* _DATA PROVIDED_:
______
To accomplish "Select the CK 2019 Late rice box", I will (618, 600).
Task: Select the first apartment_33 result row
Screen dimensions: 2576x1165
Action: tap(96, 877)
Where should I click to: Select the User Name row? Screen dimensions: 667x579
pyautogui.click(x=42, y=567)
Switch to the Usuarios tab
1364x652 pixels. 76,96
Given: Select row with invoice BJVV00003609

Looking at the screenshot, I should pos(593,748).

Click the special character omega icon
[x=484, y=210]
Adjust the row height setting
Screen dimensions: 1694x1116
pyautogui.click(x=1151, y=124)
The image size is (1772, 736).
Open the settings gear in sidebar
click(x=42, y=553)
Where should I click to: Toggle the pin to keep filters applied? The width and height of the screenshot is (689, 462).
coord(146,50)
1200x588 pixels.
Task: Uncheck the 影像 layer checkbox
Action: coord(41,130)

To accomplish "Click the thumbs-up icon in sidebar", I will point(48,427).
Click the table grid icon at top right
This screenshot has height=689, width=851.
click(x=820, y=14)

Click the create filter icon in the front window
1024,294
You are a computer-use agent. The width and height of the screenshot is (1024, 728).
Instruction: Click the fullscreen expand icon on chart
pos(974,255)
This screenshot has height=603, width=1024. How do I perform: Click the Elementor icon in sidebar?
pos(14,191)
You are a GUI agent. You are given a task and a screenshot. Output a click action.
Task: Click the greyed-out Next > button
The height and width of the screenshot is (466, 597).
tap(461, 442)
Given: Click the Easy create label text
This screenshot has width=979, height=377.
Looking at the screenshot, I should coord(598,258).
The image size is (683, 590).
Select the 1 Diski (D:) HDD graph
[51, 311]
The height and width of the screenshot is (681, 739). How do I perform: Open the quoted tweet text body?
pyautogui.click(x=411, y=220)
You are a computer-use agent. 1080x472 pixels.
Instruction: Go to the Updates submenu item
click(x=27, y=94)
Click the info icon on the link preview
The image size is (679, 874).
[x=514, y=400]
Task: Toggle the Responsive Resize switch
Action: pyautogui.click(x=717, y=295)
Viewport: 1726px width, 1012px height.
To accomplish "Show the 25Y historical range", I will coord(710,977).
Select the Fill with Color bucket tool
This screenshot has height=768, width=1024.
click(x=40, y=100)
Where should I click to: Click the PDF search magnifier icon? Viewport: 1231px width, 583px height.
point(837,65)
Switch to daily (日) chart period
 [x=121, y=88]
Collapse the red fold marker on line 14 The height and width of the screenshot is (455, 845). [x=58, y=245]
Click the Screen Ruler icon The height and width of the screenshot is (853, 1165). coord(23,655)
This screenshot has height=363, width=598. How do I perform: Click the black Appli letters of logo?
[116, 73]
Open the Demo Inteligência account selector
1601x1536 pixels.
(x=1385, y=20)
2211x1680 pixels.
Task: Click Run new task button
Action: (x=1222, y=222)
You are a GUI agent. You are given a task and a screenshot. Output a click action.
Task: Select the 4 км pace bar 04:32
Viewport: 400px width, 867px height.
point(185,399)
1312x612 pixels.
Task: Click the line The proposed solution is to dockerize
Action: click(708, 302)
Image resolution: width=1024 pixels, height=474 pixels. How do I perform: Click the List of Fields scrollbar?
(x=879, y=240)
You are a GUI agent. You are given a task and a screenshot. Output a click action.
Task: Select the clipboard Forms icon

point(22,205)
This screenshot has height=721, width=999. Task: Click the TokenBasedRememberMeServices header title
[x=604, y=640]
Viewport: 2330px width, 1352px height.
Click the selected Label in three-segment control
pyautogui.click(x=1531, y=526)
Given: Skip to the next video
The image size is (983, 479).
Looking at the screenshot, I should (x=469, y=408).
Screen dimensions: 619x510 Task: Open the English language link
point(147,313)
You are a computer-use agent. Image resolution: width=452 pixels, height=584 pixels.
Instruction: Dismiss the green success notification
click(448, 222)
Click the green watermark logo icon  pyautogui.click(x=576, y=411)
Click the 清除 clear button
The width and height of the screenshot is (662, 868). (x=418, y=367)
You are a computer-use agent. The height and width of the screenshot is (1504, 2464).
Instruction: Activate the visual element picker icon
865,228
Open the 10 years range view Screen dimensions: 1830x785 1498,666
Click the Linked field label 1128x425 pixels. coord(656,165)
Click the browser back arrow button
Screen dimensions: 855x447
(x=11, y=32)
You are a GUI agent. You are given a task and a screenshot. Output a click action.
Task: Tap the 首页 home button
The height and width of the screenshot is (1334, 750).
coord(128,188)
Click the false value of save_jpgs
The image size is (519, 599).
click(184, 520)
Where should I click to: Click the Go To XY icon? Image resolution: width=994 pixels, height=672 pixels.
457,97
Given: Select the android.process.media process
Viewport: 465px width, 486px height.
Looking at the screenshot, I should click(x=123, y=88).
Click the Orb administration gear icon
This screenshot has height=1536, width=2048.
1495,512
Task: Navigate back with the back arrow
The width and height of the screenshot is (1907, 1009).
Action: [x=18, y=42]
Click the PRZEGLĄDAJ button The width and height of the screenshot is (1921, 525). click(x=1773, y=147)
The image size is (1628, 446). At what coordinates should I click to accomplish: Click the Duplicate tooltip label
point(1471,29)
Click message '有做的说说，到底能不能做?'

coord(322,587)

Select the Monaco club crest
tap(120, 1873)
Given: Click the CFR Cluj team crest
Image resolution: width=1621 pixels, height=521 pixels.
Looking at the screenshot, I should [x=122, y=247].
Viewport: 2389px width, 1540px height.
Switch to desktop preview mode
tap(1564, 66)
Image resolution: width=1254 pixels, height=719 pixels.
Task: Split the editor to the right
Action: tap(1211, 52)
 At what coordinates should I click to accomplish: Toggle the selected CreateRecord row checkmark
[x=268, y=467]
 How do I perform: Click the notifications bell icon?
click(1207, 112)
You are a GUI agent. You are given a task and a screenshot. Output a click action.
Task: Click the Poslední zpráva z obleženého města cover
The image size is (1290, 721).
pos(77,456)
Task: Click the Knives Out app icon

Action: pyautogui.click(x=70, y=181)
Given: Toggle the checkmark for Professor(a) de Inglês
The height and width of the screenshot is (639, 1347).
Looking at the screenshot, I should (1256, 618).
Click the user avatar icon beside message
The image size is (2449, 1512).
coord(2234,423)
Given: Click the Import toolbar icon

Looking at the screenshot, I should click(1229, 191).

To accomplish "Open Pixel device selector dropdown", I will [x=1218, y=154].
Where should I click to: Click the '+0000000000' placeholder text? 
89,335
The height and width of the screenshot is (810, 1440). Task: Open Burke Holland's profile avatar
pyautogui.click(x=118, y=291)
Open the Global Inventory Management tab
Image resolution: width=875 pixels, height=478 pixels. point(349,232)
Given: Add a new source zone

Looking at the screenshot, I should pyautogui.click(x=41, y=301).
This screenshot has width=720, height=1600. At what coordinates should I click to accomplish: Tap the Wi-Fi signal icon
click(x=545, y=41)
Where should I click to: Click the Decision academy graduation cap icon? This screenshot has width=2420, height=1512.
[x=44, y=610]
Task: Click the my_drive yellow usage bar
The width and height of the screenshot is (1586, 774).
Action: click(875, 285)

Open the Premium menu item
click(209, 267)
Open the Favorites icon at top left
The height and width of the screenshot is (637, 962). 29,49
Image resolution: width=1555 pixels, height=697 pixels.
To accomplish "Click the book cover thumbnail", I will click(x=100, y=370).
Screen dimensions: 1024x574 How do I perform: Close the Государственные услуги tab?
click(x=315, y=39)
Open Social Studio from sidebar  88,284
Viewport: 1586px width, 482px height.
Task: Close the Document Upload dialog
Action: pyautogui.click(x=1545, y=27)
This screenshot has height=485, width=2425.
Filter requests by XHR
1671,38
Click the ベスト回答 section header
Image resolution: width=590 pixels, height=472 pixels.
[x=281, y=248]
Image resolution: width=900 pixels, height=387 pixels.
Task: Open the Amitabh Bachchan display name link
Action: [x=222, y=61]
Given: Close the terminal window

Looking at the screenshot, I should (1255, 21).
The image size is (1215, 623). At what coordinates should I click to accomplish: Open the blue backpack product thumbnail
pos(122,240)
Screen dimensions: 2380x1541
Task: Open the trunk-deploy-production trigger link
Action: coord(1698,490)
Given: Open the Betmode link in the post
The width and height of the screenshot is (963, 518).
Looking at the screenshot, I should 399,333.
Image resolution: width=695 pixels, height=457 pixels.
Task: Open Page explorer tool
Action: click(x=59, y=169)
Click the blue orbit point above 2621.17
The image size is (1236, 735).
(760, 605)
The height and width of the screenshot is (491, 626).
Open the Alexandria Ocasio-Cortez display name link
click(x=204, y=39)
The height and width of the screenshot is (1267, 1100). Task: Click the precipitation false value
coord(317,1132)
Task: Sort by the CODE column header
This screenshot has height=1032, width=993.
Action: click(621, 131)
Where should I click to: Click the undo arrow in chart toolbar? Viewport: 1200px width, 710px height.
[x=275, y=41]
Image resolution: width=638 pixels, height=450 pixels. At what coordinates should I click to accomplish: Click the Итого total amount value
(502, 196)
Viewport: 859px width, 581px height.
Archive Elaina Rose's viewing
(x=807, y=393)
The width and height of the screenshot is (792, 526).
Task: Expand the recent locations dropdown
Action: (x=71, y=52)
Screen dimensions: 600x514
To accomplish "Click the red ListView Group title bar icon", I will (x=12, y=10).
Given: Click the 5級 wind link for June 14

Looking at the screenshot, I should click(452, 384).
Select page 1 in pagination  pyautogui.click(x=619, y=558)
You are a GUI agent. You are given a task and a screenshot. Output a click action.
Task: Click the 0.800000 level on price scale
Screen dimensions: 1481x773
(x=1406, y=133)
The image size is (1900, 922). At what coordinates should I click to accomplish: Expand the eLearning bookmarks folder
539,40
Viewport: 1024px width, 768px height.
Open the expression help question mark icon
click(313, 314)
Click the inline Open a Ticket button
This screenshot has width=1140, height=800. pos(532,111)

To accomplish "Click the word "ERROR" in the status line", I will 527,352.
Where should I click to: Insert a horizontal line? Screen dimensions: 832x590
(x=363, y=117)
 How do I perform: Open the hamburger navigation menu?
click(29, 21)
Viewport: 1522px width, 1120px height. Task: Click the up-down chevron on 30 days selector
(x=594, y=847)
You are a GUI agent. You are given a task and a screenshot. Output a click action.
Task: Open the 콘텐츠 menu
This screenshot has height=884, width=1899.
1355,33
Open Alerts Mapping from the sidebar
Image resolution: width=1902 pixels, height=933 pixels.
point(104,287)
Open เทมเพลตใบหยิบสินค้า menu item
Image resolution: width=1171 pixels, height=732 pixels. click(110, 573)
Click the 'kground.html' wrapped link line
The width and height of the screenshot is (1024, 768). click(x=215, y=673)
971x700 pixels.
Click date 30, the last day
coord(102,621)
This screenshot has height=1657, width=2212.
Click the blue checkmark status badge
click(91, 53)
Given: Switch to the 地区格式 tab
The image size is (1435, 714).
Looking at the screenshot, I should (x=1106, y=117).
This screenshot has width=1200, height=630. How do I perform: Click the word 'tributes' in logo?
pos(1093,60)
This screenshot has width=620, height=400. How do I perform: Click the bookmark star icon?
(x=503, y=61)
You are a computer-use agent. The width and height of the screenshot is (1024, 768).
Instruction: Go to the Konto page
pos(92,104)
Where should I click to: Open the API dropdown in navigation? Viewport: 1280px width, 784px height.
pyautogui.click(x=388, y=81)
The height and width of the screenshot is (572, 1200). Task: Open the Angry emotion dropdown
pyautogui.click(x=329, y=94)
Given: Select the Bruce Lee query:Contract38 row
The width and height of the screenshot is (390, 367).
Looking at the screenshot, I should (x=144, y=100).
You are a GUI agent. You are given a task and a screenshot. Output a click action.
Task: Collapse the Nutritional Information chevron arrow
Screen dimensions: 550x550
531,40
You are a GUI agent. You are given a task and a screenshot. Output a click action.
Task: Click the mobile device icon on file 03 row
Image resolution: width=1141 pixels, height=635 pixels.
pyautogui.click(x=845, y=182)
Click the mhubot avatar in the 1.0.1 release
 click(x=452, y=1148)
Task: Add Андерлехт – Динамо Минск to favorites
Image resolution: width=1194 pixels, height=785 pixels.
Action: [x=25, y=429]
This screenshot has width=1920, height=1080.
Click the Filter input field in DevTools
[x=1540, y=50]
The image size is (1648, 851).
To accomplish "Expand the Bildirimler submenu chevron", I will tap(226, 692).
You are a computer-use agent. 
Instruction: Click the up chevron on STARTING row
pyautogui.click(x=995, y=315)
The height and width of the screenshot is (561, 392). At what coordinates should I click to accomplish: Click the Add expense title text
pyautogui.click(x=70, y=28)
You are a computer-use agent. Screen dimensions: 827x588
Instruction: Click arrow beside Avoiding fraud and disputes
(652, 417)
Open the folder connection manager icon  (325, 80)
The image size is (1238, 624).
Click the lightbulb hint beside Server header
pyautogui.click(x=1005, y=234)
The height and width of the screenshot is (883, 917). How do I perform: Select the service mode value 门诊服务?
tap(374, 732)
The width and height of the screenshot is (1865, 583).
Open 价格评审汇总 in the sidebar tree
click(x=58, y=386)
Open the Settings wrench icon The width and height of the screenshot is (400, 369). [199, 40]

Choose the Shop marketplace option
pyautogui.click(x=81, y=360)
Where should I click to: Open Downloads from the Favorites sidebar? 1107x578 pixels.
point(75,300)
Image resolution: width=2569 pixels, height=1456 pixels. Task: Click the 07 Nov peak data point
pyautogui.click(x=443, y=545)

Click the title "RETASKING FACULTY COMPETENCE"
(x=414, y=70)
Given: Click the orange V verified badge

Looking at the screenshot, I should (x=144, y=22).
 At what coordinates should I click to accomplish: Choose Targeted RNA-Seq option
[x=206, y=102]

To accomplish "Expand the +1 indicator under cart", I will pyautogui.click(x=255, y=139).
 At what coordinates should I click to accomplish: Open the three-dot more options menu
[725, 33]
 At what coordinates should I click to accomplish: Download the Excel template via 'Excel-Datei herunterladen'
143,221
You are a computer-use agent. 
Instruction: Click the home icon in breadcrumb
______
* _THE EXERCISE_: Render everything in the material from the line containing "Where should I click to: Toggle" down to the line containing "pos(974,255)", both included, as a JSON list of strings with one string per line, leaving out blank lines.

* _RESULT OF THIS EXERCISE_:
[
  "Where should I click to: Toggle the pin to keep filters applied? The width and height of the screenshot is (689, 462).",
  "coord(146,50)",
  "1200x588 pixels.",
  "Task: Uncheck the 影像 layer checkbox",
  "Action: coord(41,130)",
  "To accomplish \"Click the thumbs-up icon in sidebar\", I will point(48,427).",
  "Click the table grid icon at top right",
  "This screenshot has height=689, width=851.",
  "click(x=820, y=14)",
  "Click the create filter icon in the front window",
  "1024,294",
  "You are a computer-use agent. The width and height of the screenshot is (1024, 728).",
  "Instruction: Click the fullscreen expand icon on chart",
  "pos(974,255)"
]